Builders started work on fewer single-family homes in July, marking a pause in the residential construction rebound that’s helping to propel the U.S. economy.
Work began on 2.2% fewer individual homes last month, taking them to a 591,000 annualized rate, the least since November, Commerce Department data showed today in Washington. Total housing starts climbed to an 896,000 pace, propelled by a rebound in the multifamily category, which can be volatile.
The slowdown contrasts with a surge in builder confidence, indicating firms may be limiting supply amid a shortage of lots and materials as they try to boost prices and revenue. Another report today showing consumer sentiment slumped this month signals rising interest rates may be shaking American households, making a pickup in hiring even more crucial in boosting the outlook for spending.
“Things are still far better than they were a year ago, but it feels like progress has stalled out for a little while,” said Stephen Stanley, chief economist at Pierpont Securities LLC in Stamford Connecticut, who projected starts would rise to a 900,000 pace. Builders will eventually “expand operations, they’ll hire workers and get more aggressive. At the moment they’re happy to keep the market tightly supplied because that allows them to raise prices.”
Building permits for single-family projects climbed to a 613,000 pace in July, the report also showed, exceeding the number of starts and signaling a possible pickup in construction in coming months.

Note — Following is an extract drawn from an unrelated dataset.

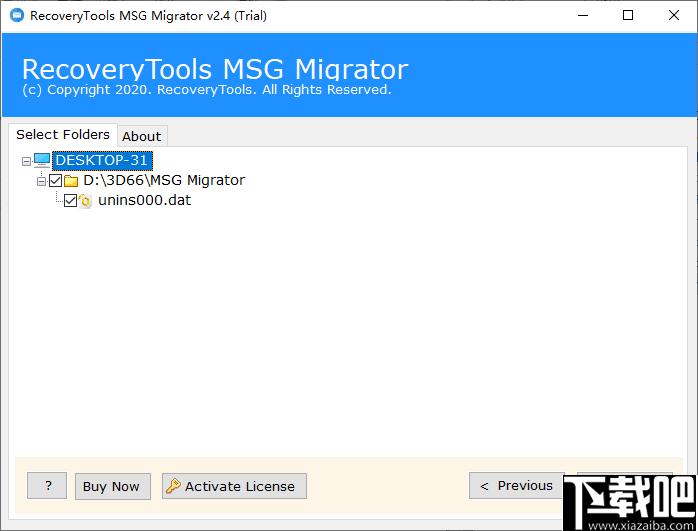Image resolution: width=698 pixels, height=531 pixels.
Task: Uncheck the unins000.dat checkbox
Action: coord(70,201)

Consumers were less optimistic this month as Americans faced rising interest rates, figures from Thomson Reuters/University of Michigan showed. The group’s preliminary sentiment index for August fell to 80 from 85.1 in July, which was the highest since July 2007.
The median projection of 68 economists surveyed by Bloomberg called for little change at 85.2. The decline this month was the biggest since December.
The index averaged 89 in the five years leading up to the last recession that began in December 2007, and 64.2 during the 18-month slump that ended in June 2009.
“I suspect the marked back-up in mortgage rates through the early summer did play a role in damping consumer sentiment,” said Doug Porter, chief economist at BMO Capital Markets in Toronto. “The fading confidence I don’t think is a big deal, but it suggests we can’t really count on the consumer to suddenly kick it into a higher gear.”
There was a jump in the number of those surveyed projecting borrowing costs will rise over the next year, according to economists such as Daniel Silver at JPMorgan Chase & Co. in New York, who have access to the data. The index on home-buying conditions dropped 8 points this month to the lowest level since February, Silver said in a research note.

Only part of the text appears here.